Planning for College: Financial Aid Basics

From scholarships to student loans, there are a wide variety of financial aid sources to consider while planning for college.

Common Sources of Student Financial Aid

GrooveJob.com has a helpful article that describes the basic financial aid source types, but most applicants will consider scholarships, grants and student loans as their first options to pay for college.

A scholarship or a grant does not need to be repaid. Scholarships are usually awarded for merit, meaning excellent grades or community service, or on the basis of financial need. Some scholarships are awarded to students based on their ethnic background or gender, such as scholarships for Latino students or scholarships granted specifically to women. Other scholarships are given to students because their parents have a relationship with a specific organization. For example, the Marine Corps Scholarship Foundation provides scholarships to students whose parents have served in the Marines.
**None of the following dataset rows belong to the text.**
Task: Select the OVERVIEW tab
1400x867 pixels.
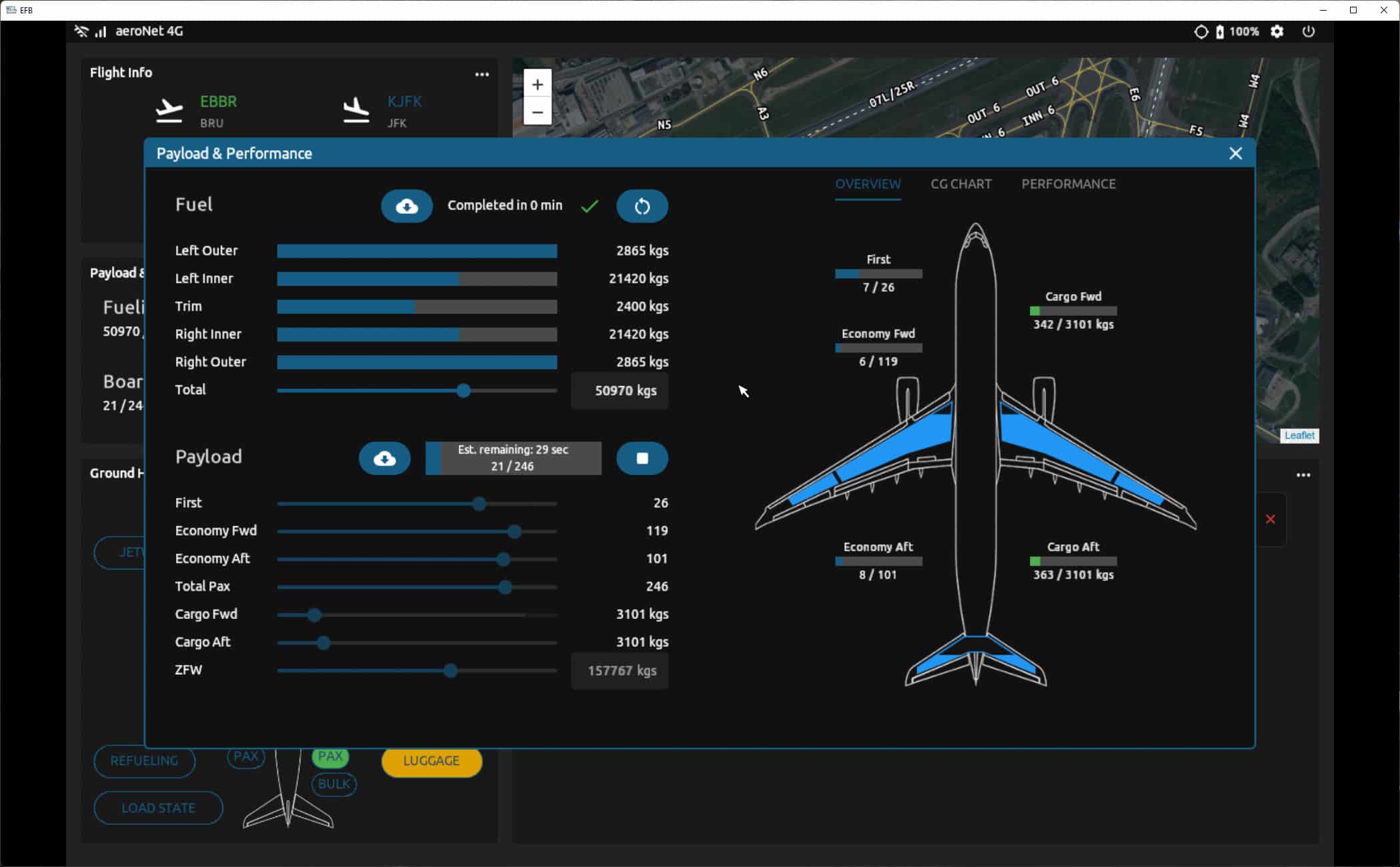Action: click(867, 184)
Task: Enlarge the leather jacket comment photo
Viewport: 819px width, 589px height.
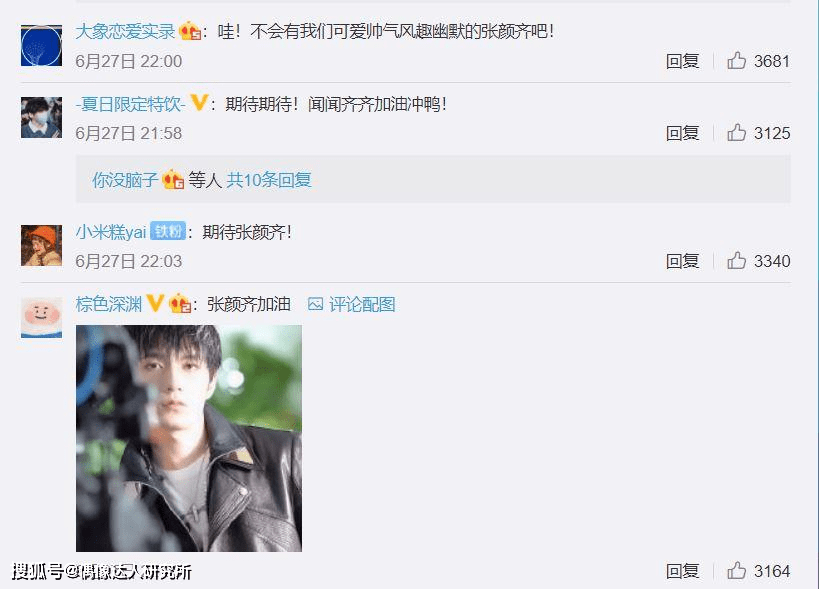Action: 189,438
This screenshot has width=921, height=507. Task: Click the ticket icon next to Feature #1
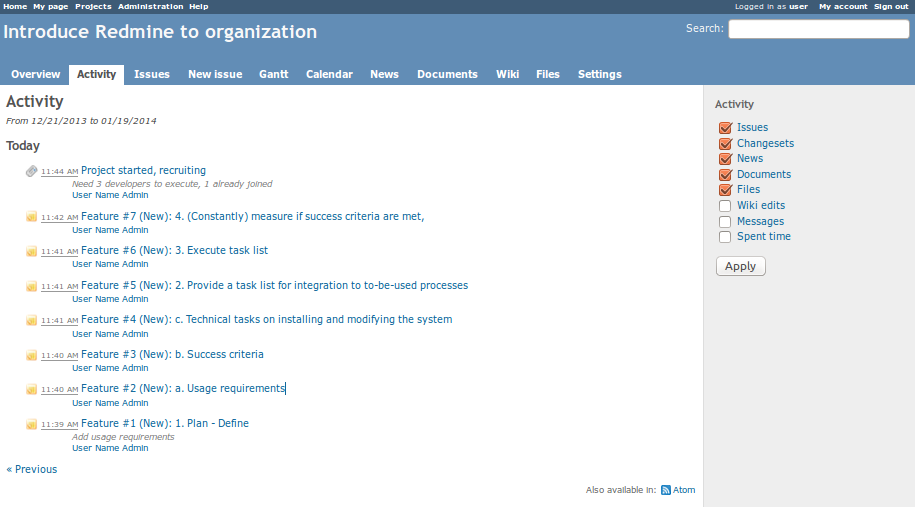(31, 424)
Students may also be eligible for financial aid based on the program they are studying or their career plans. For example, the Teacher Education Assistance for College and Higher Education (TEACH) Grant Program awards a grant of up to $4000 for students who plan to teach in public or private K-12 schools after graduation.
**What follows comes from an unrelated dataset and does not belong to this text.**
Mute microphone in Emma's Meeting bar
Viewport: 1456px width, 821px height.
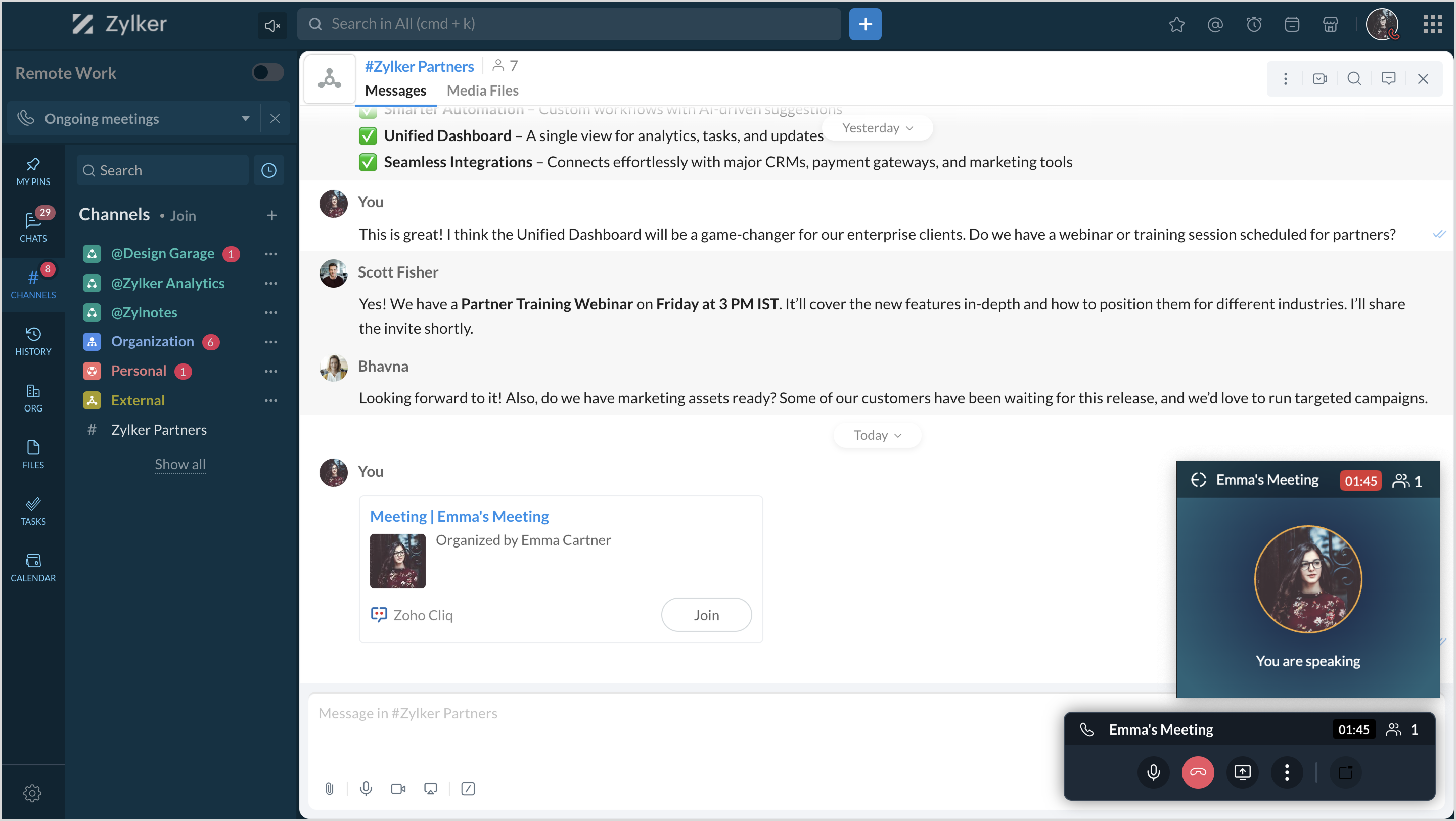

Scholarships and grants, however, usually will not pay for the entire cost of college tuition, not to mention the additional expenses of books, fees and housing. According to the National Postsecondary Student Aid Study, the average amount for scholarships in 2008-2009 was approximately $2,500. This may not be enough to pay for an entire semester, but because a scholarship does not need to be repaid and because there are a wide range of scholarship options for all types of students, a college applicant should explore all scholarship and grant options before applying for a loan.

Student Loans

Federal Student Aid (FSA) provides a wide range of programs for college students. Based on eligibility, there are loans for students or their parents, and the interest rates on these loans are low and can be adjusted based on salary once you are working. The Federal Student Aid website, a government site, is the only source for these funds, so make sure you or your parents are applying for aid only through the government sources.

Military Scholarships

Participating in a military scholarship program, such as the ROTC program, requires application to the program; completing testing, including physical testing; and an agreement for military service. These scholarships can be quite generous. For example, the Air Force Reserve Officer Training Corps provides $15,000 per academic year, plus funds for books and a small stipend. However, applicants must meet and maintain the scholarship requirements while they are studying in college.
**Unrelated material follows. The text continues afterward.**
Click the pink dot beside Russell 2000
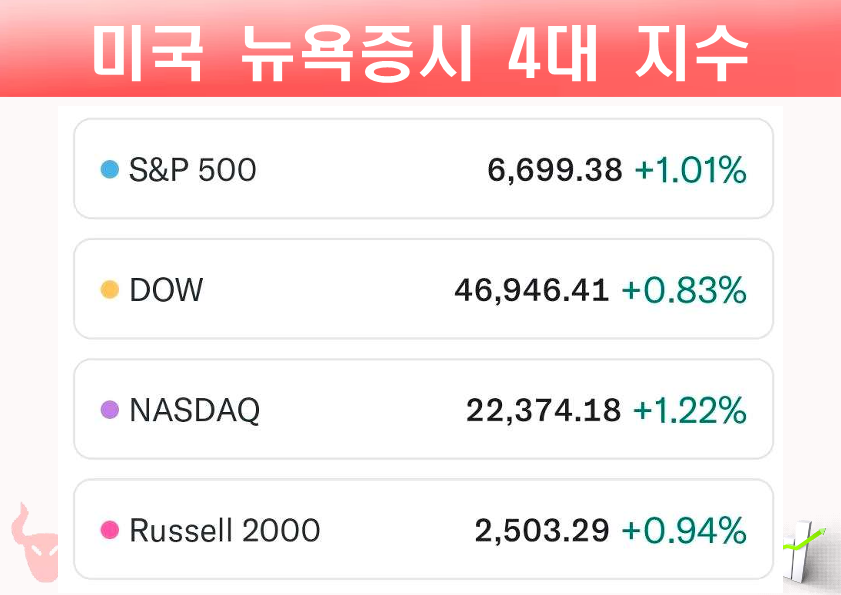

Financial Aid through Research

Some college students are extremely proactive in identifying methods to finance their college education. Some students will devise a research project or focus their studies on a particular area to secure funding. For example, the American Public Power Association offers a $4000 research grant for students to prepare a research project in an energy-related project. There may be other corporate, industry or professional association scholarships available to college students based on their area of study.

When pursuing financial aid for college, begin at the financial aid center website for the college where you plan to study and apply for as many scholarships and grants as you qualify for. Then explore repayable student finance options.